The data →
********************

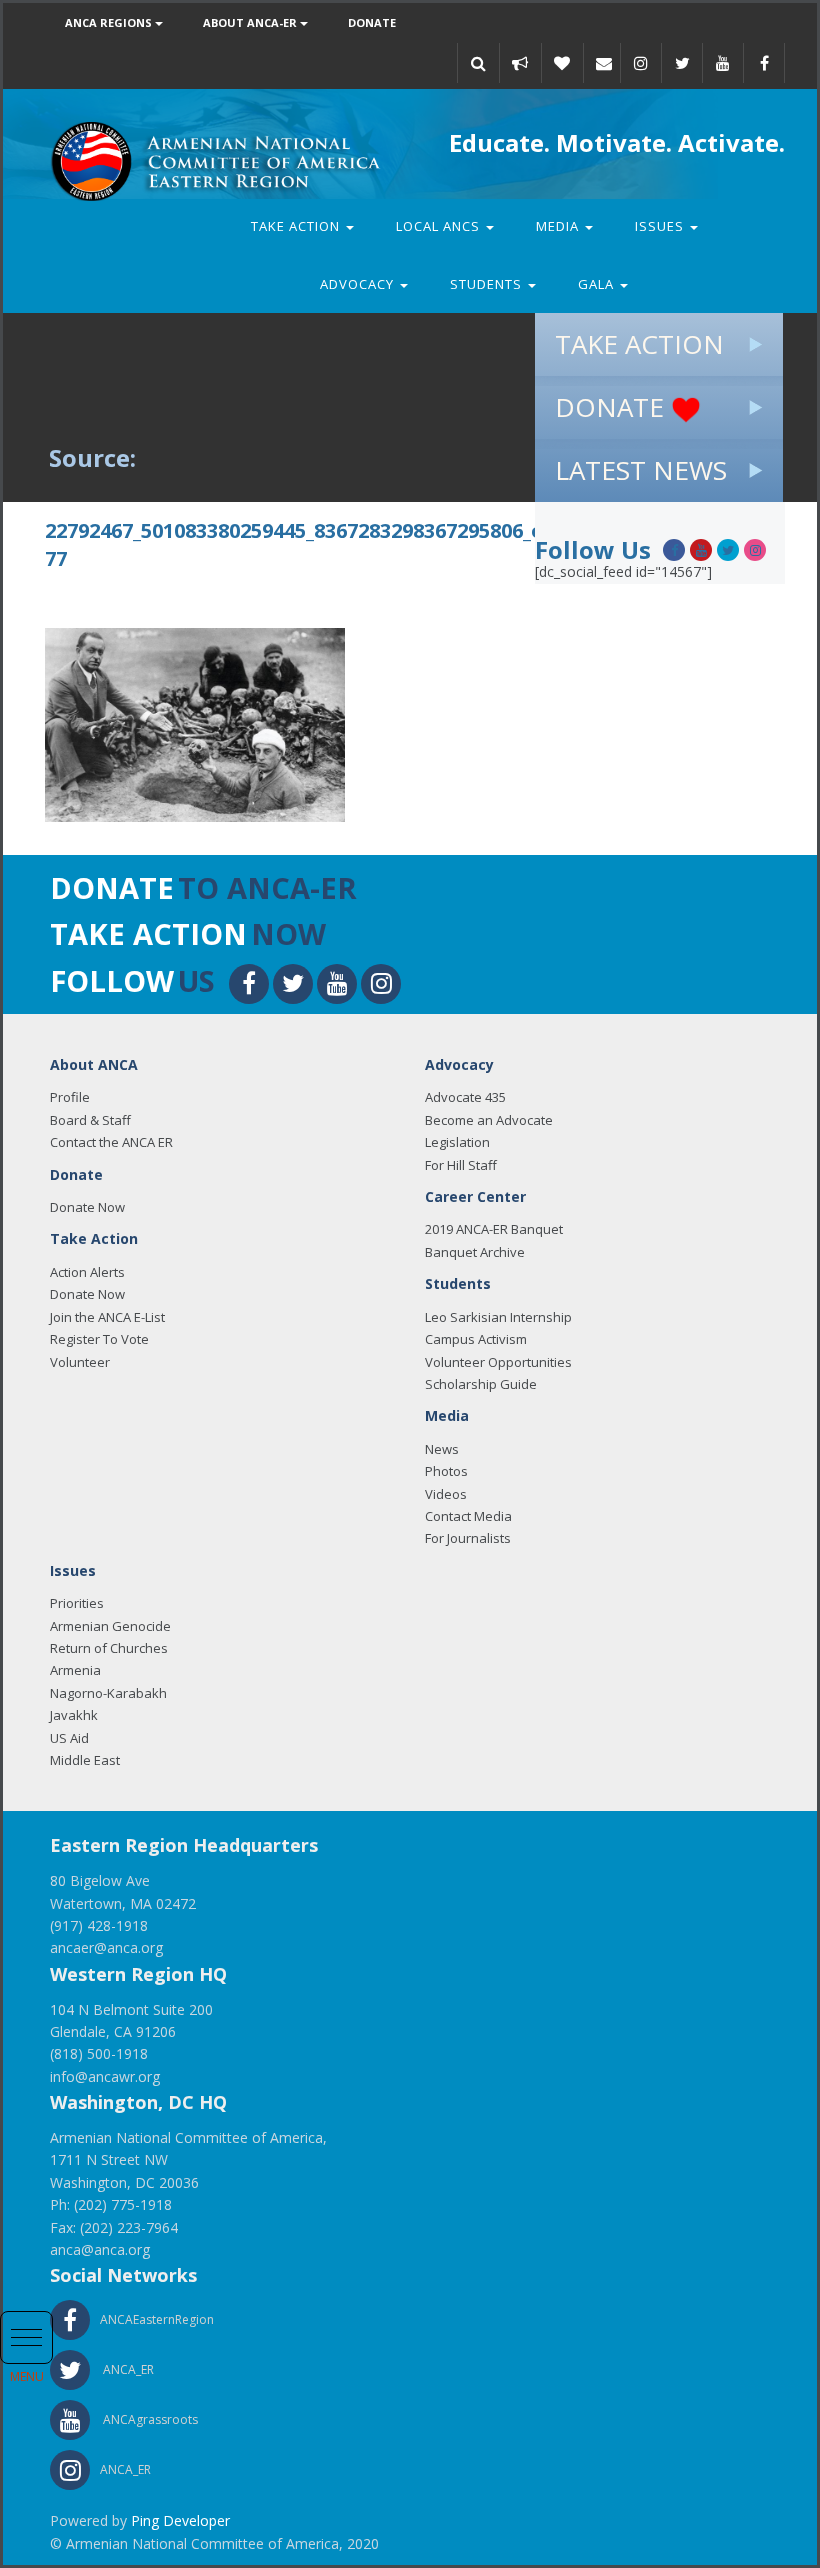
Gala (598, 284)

********************

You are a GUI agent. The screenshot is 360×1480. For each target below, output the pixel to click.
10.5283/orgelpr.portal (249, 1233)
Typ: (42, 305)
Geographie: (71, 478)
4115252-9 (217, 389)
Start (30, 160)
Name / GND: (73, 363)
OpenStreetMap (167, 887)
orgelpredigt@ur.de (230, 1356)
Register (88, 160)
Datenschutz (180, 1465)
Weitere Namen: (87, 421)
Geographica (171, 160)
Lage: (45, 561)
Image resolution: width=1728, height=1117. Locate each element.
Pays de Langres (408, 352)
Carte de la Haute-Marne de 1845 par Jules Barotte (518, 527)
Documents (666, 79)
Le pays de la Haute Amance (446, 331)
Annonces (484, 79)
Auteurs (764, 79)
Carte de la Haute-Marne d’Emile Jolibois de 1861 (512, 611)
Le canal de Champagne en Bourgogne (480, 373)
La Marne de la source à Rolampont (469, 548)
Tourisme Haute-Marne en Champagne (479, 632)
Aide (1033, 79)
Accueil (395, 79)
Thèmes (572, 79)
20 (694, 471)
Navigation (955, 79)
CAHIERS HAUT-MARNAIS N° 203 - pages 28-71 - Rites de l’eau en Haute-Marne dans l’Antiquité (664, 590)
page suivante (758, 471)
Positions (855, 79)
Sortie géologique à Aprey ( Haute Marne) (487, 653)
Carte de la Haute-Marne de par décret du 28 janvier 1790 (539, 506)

********************

Task prompt → From the material above, retype precisely the lines between the line holding "20 (694, 471)" and the line holding "Carte de la Haute-Marne de par", inclusive, and nothing beyond them.

Written response →
20 (694, 471)
Navigation (955, 79)
CAHIERS HAUT-MARNAIS N° 203 - pages 28-71 - Rites de l’eau en Haute-Marne dans l’Antiquité (664, 590)
page suivante (758, 471)
Positions (855, 79)
Sortie géologique à Aprey ( Haute Marne) (487, 653)
Carte de la Haute-Marne de par décret du 28 janvier 1790 (539, 506)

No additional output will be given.